#### [Aim of the exercise]
Write out the rows below again, switching every "GUI agent" to "interface assistant" and leaving everything else unchanged.

#### [Materials provided]
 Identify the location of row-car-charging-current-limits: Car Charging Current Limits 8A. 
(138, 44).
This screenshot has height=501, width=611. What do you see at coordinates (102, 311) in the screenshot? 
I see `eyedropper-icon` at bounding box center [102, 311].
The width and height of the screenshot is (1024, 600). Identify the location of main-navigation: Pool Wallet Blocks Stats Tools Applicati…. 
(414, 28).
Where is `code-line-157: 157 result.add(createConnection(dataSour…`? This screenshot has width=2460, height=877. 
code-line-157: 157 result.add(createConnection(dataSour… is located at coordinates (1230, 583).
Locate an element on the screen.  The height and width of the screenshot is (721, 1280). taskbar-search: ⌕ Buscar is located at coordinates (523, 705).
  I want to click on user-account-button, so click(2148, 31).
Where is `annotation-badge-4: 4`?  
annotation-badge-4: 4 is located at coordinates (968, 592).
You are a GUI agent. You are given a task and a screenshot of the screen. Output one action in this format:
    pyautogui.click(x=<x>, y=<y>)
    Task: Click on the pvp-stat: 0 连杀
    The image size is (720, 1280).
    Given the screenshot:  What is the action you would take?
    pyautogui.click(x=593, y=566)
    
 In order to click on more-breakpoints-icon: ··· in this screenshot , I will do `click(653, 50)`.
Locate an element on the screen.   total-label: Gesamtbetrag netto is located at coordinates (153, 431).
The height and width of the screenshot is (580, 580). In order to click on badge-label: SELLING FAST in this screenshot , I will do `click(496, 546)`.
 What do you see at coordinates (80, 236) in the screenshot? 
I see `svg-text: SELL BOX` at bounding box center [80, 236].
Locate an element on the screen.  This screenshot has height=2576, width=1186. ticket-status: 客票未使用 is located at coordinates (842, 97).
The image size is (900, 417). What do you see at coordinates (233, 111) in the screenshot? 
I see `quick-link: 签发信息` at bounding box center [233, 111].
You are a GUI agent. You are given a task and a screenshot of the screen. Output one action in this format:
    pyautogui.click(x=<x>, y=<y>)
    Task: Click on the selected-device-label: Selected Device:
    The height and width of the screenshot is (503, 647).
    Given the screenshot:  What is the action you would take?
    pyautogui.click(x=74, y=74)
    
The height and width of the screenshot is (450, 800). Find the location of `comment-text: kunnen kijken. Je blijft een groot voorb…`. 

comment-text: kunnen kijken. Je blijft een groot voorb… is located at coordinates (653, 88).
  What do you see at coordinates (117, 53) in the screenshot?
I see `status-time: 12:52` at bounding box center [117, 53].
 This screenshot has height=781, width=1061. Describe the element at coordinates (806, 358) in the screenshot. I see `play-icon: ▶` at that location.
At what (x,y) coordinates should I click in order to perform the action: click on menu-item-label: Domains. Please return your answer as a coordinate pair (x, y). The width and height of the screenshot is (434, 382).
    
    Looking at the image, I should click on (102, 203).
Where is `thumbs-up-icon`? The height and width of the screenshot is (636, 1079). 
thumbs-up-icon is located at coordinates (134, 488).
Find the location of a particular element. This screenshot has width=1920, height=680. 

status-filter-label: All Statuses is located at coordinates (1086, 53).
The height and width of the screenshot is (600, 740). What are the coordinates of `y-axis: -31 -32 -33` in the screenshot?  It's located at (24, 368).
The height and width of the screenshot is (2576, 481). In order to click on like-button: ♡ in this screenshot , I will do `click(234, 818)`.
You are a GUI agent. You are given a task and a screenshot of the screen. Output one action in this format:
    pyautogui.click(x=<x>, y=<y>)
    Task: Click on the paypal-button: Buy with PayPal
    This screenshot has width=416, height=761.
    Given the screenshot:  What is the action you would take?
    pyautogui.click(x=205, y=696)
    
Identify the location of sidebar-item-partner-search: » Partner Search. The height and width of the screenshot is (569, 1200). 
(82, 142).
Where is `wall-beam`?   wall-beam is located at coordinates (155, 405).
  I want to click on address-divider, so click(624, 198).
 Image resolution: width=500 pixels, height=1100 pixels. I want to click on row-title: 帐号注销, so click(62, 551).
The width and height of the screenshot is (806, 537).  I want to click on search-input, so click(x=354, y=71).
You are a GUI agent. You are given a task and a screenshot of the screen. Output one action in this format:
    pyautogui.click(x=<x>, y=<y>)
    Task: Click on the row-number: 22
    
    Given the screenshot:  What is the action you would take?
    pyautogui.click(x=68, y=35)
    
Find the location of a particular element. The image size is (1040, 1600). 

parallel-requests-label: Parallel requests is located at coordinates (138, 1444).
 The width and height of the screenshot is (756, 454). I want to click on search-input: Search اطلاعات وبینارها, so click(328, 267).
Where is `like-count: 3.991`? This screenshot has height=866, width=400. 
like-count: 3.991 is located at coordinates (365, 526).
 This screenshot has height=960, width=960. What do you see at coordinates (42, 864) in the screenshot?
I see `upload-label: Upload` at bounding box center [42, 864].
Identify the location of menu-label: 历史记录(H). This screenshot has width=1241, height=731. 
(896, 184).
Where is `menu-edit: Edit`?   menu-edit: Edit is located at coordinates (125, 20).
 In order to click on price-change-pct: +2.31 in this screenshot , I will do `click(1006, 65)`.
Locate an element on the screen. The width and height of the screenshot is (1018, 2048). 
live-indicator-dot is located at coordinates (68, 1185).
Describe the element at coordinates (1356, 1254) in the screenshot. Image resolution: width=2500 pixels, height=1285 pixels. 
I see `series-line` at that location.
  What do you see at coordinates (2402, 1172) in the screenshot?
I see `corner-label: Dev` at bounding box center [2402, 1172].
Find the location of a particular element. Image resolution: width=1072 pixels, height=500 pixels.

#### [Output below]
 Identify the location of row-car-charging-current-limits: Car Charging Current Limits 8A. 
(138, 44).
This screenshot has height=501, width=611. What do you see at coordinates (102, 311) in the screenshot? 
I see `eyedropper-icon` at bounding box center [102, 311].
The width and height of the screenshot is (1024, 600). Identify the location of main-navigation: Pool Wallet Blocks Stats Tools Applicati…. 
(414, 28).
Where is `code-line-157: 157 result.add(createConnection(dataSour…`? This screenshot has width=2460, height=877. 
code-line-157: 157 result.add(createConnection(dataSour… is located at coordinates (1230, 583).
Locate an element on the screen.  The height and width of the screenshot is (721, 1280). taskbar-search: ⌕ Buscar is located at coordinates (523, 705).
  I want to click on user-account-button, so click(2148, 31).
Where is `annotation-badge-4: 4`?  
annotation-badge-4: 4 is located at coordinates (968, 592).
You are a interface assistant. You are given a task and a screenshot of the screen. Output one action in this format:
    pyautogui.click(x=<x>, y=<y>)
    Task: Click on the pvp-stat: 0 连杀
    The image size is (720, 1280).
    Given the screenshot:  What is the action you would take?
    pyautogui.click(x=593, y=566)
    
 In order to click on more-breakpoints-icon: ··· in this screenshot , I will do `click(653, 50)`.
Locate an element on the screen.   total-label: Gesamtbetrag netto is located at coordinates (153, 431).
The height and width of the screenshot is (580, 580). In order to click on badge-label: SELLING FAST in this screenshot , I will do `click(496, 546)`.
 What do you see at coordinates (80, 236) in the screenshot? 
I see `svg-text: SELL BOX` at bounding box center [80, 236].
Locate an element on the screen.  This screenshot has height=2576, width=1186. ticket-status: 客票未使用 is located at coordinates (842, 97).
The image size is (900, 417). What do you see at coordinates (233, 111) in the screenshot? 
I see `quick-link: 签发信息` at bounding box center [233, 111].
You are a interface assistant. You are given a task and a screenshot of the screen. Output one action in this format:
    pyautogui.click(x=<x>, y=<y>)
    Task: Click on the selected-device-label: Selected Device:
    The height and width of the screenshot is (503, 647).
    Given the screenshot:  What is the action you would take?
    pyautogui.click(x=74, y=74)
    
The height and width of the screenshot is (450, 800). Find the location of `comment-text: kunnen kijken. Je blijft een groot voorb…`. 

comment-text: kunnen kijken. Je blijft een groot voorb… is located at coordinates (653, 88).
  What do you see at coordinates (117, 53) in the screenshot?
I see `status-time: 12:52` at bounding box center [117, 53].
 This screenshot has height=781, width=1061. Describe the element at coordinates (806, 358) in the screenshot. I see `play-icon: ▶` at that location.
At what (x,y) coordinates should I click in order to perform the action: click on menu-item-label: Domains. Please return your answer as a coordinate pair (x, y). The width and height of the screenshot is (434, 382).
    
    Looking at the image, I should click on (102, 203).
Where is `thumbs-up-icon`? The height and width of the screenshot is (636, 1079). 
thumbs-up-icon is located at coordinates (134, 488).
Find the location of a particular element. This screenshot has width=1920, height=680. 

status-filter-label: All Statuses is located at coordinates (1086, 53).
The height and width of the screenshot is (600, 740). What are the coordinates of `y-axis: -31 -32 -33` in the screenshot?  It's located at (24, 368).
The height and width of the screenshot is (2576, 481). In order to click on like-button: ♡ in this screenshot , I will do `click(234, 818)`.
You are a interface assistant. You are given a task and a screenshot of the screen. Output one action in this format:
    pyautogui.click(x=<x>, y=<y>)
    Task: Click on the paypal-button: Buy with PayPal
    This screenshot has width=416, height=761.
    Given the screenshot:  What is the action you would take?
    pyautogui.click(x=205, y=696)
    
Identify the location of sidebar-item-partner-search: » Partner Search. The height and width of the screenshot is (569, 1200). 
(82, 142).
Where is `wall-beam`?   wall-beam is located at coordinates (155, 405).
  I want to click on address-divider, so click(624, 198).
 Image resolution: width=500 pixels, height=1100 pixels. I want to click on row-title: 帐号注销, so click(62, 551).
The width and height of the screenshot is (806, 537).  I want to click on search-input, so click(x=354, y=71).
You are a interface assistant. You are given a task and a screenshot of the screen. Output one action in this format:
    pyautogui.click(x=<x>, y=<y>)
    Task: Click on the row-number: 22
    
    Given the screenshot:  What is the action you would take?
    pyautogui.click(x=68, y=35)
    
Find the location of a particular element. The image size is (1040, 1600). 

parallel-requests-label: Parallel requests is located at coordinates (138, 1444).
 The width and height of the screenshot is (756, 454). I want to click on search-input: Search اطلاعات وبینارها, so click(328, 267).
Where is `like-count: 3.991`? This screenshot has height=866, width=400. 
like-count: 3.991 is located at coordinates (365, 526).
 This screenshot has height=960, width=960. What do you see at coordinates (42, 864) in the screenshot?
I see `upload-label: Upload` at bounding box center [42, 864].
Identify the location of menu-label: 历史记录(H). This screenshot has width=1241, height=731. 
(896, 184).
Where is `menu-edit: Edit`?   menu-edit: Edit is located at coordinates (125, 20).
 In order to click on price-change-pct: +2.31 in this screenshot , I will do `click(1006, 65)`.
Locate an element on the screen. The width and height of the screenshot is (1018, 2048). 
live-indicator-dot is located at coordinates (68, 1185).
Describe the element at coordinates (1356, 1254) in the screenshot. Image resolution: width=2500 pixels, height=1285 pixels. 
I see `series-line` at that location.
  What do you see at coordinates (2402, 1172) in the screenshot?
I see `corner-label: Dev` at bounding box center [2402, 1172].
Find the location of a particular element. Image resolution: width=1072 pixels, height=500 pixels.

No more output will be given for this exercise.